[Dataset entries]
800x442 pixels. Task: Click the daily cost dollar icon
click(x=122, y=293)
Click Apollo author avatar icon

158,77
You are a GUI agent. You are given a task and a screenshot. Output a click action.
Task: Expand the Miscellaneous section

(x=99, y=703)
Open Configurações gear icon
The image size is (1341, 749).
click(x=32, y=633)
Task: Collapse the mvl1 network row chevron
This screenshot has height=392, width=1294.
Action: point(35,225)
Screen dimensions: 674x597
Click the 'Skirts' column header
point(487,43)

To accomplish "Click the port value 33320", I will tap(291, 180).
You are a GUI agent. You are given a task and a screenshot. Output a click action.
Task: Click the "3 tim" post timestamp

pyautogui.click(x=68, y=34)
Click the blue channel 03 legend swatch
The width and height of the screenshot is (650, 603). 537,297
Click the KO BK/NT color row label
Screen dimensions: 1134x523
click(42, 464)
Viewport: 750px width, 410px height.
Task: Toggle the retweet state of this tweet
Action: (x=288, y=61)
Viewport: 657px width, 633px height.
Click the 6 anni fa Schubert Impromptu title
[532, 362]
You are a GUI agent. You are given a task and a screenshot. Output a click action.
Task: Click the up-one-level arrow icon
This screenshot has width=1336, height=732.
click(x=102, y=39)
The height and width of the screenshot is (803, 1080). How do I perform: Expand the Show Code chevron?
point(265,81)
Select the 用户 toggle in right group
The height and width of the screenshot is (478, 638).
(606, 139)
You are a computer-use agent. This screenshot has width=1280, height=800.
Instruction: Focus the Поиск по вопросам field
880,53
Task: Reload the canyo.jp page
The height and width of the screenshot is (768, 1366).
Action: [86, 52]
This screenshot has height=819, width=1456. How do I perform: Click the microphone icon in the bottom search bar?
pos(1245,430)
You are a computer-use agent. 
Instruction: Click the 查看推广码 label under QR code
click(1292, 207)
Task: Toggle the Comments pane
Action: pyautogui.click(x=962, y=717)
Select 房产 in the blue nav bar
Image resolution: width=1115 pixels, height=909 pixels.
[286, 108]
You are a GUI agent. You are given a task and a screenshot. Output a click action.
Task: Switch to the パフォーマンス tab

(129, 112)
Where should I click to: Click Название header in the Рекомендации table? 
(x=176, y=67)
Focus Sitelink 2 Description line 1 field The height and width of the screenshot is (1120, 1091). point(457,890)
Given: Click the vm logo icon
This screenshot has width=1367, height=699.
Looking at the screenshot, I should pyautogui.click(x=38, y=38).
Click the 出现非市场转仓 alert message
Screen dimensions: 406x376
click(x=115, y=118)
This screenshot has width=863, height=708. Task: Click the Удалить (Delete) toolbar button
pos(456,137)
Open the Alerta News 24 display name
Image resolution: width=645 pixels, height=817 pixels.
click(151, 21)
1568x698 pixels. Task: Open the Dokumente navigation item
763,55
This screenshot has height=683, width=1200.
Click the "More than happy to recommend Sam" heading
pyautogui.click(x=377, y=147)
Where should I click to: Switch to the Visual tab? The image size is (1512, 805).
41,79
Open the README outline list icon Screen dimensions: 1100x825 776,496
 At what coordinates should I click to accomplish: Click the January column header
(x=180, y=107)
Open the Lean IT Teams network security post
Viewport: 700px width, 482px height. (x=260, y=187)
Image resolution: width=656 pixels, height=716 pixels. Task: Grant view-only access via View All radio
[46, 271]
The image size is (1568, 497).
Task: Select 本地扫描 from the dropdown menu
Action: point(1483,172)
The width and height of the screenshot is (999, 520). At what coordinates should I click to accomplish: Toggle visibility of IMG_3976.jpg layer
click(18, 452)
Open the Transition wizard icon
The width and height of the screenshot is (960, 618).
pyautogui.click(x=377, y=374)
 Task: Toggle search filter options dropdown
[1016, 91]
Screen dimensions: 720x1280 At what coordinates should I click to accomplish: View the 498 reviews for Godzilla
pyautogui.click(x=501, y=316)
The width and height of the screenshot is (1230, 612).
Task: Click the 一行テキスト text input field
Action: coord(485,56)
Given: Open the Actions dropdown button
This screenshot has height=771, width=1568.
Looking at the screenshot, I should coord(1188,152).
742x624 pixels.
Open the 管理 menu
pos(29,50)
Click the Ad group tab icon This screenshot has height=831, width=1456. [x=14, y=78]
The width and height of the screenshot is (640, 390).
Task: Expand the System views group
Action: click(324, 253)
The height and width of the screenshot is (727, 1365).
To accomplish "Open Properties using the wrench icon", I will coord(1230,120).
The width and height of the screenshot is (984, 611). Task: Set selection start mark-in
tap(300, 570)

__Work item__. Reproduce exactly the line containing "The width and height of the screenshot is (984, 611)." and every line after it through the end of the records above, and nothing else.

__Result for this exercise__.
The width and height of the screenshot is (984, 611). Task: Set selection start mark-in
tap(300, 570)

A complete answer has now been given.